> PROBLEM STATEMENT
Extract all lines from the data beneath that include the word "will".

> PROVIDED ENTRIES
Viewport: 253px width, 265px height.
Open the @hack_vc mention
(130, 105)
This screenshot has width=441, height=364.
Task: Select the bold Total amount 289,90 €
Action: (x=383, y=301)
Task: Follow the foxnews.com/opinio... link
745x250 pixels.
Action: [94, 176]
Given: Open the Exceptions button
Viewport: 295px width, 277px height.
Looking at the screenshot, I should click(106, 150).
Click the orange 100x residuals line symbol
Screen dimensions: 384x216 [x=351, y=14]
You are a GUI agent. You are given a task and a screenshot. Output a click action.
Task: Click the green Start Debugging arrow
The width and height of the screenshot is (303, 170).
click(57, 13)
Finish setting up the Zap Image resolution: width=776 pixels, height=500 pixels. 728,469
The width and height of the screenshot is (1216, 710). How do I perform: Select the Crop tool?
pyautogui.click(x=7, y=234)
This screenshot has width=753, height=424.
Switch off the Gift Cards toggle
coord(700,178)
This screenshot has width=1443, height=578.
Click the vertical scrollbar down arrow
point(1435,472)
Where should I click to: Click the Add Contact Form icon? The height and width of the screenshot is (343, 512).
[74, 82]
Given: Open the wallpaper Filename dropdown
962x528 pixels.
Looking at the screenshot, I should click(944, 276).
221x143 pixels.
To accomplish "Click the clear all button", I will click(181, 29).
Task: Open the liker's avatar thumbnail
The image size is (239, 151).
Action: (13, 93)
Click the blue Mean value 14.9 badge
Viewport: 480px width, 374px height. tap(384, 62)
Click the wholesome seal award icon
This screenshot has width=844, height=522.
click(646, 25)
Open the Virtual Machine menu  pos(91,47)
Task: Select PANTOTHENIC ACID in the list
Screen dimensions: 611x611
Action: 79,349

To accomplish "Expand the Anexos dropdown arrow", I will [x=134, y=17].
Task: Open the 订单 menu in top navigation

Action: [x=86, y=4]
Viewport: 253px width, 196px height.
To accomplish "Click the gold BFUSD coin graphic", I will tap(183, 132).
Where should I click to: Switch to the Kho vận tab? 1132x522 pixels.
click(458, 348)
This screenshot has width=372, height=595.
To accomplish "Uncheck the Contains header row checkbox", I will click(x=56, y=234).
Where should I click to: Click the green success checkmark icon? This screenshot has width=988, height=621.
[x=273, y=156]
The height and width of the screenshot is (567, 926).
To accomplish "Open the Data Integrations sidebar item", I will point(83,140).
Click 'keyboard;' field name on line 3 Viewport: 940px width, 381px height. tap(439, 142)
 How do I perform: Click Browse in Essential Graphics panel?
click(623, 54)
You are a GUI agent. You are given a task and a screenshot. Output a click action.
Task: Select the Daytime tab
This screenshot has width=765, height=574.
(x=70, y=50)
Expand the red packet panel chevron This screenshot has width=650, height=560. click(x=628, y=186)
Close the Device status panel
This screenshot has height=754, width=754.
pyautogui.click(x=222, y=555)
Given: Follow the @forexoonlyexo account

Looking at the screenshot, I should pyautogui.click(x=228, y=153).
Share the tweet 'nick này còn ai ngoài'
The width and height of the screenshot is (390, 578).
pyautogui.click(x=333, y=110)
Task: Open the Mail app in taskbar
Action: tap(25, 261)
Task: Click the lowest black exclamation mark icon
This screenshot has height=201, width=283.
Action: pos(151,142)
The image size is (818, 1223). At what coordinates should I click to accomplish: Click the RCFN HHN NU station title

> TASK SOLUTION
To accomplish "Click the clear all button", I will click(181, 29).
To accomplish "Expand the Anexos dropdown arrow", I will [x=134, y=17].
To accomplish "Click the gold BFUSD coin graphic", I will tap(183, 132).
To accomplish "Uncheck the Contains header row checkbox", I will click(x=56, y=234).
To accomplish "Open the Data Integrations sidebar item", I will point(83,140).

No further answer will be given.